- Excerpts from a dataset
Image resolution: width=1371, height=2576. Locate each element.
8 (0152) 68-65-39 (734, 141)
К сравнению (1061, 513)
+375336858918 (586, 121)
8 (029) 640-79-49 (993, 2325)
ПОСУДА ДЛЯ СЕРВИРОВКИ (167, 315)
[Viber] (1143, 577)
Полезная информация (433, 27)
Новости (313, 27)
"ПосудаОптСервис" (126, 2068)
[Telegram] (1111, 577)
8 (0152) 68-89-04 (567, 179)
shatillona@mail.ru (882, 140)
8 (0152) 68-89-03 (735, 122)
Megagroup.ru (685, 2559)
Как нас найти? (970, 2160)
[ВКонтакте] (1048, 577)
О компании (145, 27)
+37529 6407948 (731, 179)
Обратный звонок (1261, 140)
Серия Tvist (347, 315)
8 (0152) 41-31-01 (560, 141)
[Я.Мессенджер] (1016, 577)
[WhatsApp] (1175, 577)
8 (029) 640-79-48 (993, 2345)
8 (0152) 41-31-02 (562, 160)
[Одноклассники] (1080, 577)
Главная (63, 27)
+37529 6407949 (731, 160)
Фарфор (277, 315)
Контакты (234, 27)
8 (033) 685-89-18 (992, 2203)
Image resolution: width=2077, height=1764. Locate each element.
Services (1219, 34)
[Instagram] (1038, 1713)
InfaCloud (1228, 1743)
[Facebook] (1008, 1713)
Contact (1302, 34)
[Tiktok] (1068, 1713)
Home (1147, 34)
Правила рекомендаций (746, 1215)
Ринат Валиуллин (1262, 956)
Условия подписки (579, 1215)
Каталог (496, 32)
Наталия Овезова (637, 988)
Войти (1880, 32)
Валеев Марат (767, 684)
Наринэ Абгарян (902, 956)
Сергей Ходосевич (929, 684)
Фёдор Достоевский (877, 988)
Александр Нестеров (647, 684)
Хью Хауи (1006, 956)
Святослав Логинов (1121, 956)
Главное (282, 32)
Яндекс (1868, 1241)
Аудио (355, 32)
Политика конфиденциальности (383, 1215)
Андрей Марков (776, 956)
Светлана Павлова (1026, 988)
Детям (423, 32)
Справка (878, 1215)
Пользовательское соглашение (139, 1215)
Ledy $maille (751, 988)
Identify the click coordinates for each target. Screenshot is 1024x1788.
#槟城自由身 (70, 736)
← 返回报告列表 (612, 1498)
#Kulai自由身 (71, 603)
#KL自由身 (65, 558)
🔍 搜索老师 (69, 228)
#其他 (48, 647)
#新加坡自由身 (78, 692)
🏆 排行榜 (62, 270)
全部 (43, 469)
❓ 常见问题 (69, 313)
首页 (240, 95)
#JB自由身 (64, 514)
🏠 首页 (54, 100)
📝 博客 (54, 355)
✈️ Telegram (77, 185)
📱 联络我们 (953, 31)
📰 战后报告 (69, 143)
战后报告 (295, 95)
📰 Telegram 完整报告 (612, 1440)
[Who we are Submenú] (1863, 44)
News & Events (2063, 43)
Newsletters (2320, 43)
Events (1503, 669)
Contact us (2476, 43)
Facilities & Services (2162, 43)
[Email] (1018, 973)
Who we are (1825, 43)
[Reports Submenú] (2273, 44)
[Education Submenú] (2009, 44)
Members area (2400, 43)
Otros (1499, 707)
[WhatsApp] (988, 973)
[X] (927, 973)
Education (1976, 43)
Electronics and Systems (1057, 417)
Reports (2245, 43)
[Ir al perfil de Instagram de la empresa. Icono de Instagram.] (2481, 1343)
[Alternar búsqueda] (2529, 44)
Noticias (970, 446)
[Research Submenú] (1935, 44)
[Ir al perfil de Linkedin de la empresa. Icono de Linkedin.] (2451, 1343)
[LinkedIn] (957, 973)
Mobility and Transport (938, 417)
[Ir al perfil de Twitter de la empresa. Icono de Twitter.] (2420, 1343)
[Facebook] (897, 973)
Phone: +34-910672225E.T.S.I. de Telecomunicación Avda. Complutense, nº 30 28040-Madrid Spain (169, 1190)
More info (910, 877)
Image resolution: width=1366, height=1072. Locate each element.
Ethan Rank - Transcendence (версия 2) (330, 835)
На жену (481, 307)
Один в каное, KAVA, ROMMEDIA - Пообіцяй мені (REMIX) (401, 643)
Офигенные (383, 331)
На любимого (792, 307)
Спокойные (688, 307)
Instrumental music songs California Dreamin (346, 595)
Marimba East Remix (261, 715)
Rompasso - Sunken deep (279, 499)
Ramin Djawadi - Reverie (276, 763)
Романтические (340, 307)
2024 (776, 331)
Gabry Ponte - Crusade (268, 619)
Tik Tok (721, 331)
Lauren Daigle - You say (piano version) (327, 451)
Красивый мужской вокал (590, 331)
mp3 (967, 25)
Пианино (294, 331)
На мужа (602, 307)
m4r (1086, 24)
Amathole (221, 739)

- Exercise directions
Write out the data a second time, exactly the same.

- Output of the exercise
Image resolution: width=1371, height=2576. Locate each element.
8 (0152) 68-65-39 (734, 141)
К сравнению (1061, 513)
+375336858918 (586, 121)
8 (029) 640-79-49 (993, 2325)
ПОСУДА ДЛЯ СЕРВИРОВКИ (167, 315)
[Viber] (1143, 577)
Полезная информация (433, 27)
Новости (313, 27)
"ПосудаОптСервис" (126, 2068)
[Telegram] (1111, 577)
8 (0152) 68-89-04 (567, 179)
shatillona@mail.ru (882, 140)
8 (0152) 68-89-03 (735, 122)
Megagroup.ru (685, 2559)
Как нас найти? (970, 2160)
[ВКонтакте] (1048, 577)
О компании (145, 27)
+37529 6407948 (731, 179)
Обратный звонок (1261, 140)
Серия Tvist (347, 315)
8 (0152) 41-31-01 (560, 141)
[Я.Мессенджер] (1016, 577)
[WhatsApp] (1175, 577)
8 (029) 640-79-48 (993, 2345)
8 (0152) 41-31-02 (562, 160)
[Одноклассники] (1080, 577)
Главная (63, 27)
+37529 6407949 (731, 160)
Фарфор (277, 315)
Контакты (234, 27)
8 (033) 685-89-18 (992, 2203)
Image resolution: width=2077, height=1764. Locate each element.
Services (1219, 34)
[Instagram] (1038, 1713)
InfaCloud (1228, 1743)
[Facebook] (1008, 1713)
Contact (1302, 34)
[Tiktok] (1068, 1713)
Home (1147, 34)
Правила рекомендаций (746, 1215)
Ринат Валиуллин (1262, 956)
Условия подписки (579, 1215)
Каталог (496, 32)
Наталия Овезова (637, 988)
Войти (1880, 32)
Валеев Марат (767, 684)
Наринэ Абгарян (902, 956)
Сергей Ходосевич (929, 684)
Фёдор Достоевский (877, 988)
Александр Нестеров (647, 684)
Хью Хауи (1006, 956)
Святослав Логинов (1121, 956)
Главное (282, 32)
Яндекс (1868, 1241)
Аудио (355, 32)
Политика конфиденциальности (383, 1215)
Андрей Марков (776, 956)
Светлана Павлова (1026, 988)
Детям (423, 32)
Справка (878, 1215)
Пользовательское соглашение (139, 1215)
Ledy $maille (751, 988)
Identify the click coordinates for each target. Screenshot is 1024x1788.
#槟城自由身 (70, 736)
← 返回报告列表 (612, 1498)
#Kulai自由身 (71, 603)
#KL自由身 (65, 558)
🔍 搜索老师 (69, 228)
#其他 (48, 647)
#新加坡自由身 (78, 692)
🏆 排行榜 (62, 270)
全部 (43, 469)
❓ 常见问题 (69, 313)
首页 (240, 95)
#JB自由身 (64, 514)
🏠 首页 (54, 100)
📝 博客 (54, 355)
✈️ Telegram (77, 185)
📱 联络我们 (953, 31)
📰 战后报告 (69, 143)
战后报告 (295, 95)
📰 Telegram 完整报告 (612, 1440)
[Who we are Submenú] (1863, 44)
News & Events (2063, 43)
Newsletters (2320, 43)
Events (1503, 669)
Contact us (2476, 43)
Facilities & Services (2162, 43)
[Email] (1018, 973)
Who we are (1825, 43)
[Reports Submenú] (2273, 44)
[Education Submenú] (2009, 44)
Members area (2400, 43)
Otros (1499, 707)
[WhatsApp] (988, 973)
[X] (927, 973)
Education (1976, 43)
Electronics and Systems (1057, 417)
Reports (2245, 43)
[Ir al perfil de Instagram de la empresa. Icono de Instagram.] (2481, 1343)
[Alternar búsqueda] (2529, 44)
Noticias (970, 446)
[Research Submenú] (1935, 44)
[Ir al perfil de Linkedin de la empresa. Icono de Linkedin.] (2451, 1343)
[LinkedIn] (957, 973)
Mobility and Transport (938, 417)
[Ir al perfil de Twitter de la empresa. Icono de Twitter.] (2420, 1343)
[Facebook] (897, 973)
Phone: +34-910672225E.T.S.I. de Telecomunicación Avda. Complutense, nº 30 28040-Madrid Spain (169, 1190)
More info (910, 877)
Image resolution: width=1366, height=1072. Locate each element.
Ethan Rank - Transcendence (версия 2) (330, 835)
На жену (481, 307)
Один в каное, KAVA, ROMMEDIA - Пообіцяй мені (REMIX) (401, 643)
Офигенные (383, 331)
На любимого (792, 307)
Спокойные (688, 307)
Instrumental music songs California Dreamin (346, 595)
Marimba East Remix (261, 715)
Rompasso - Sunken deep (279, 499)
Ramin Djawadi - Reverie (276, 763)
Романтические (340, 307)
2024 (776, 331)
Gabry Ponte - Crusade (268, 619)
Tik Tok (721, 331)
Lauren Daigle - You say (piano version) (327, 451)
Красивый мужской вокал (590, 331)
mp3 (967, 25)
Пианино (294, 331)
На мужа (602, 307)
m4r (1086, 24)
Amathole (221, 739)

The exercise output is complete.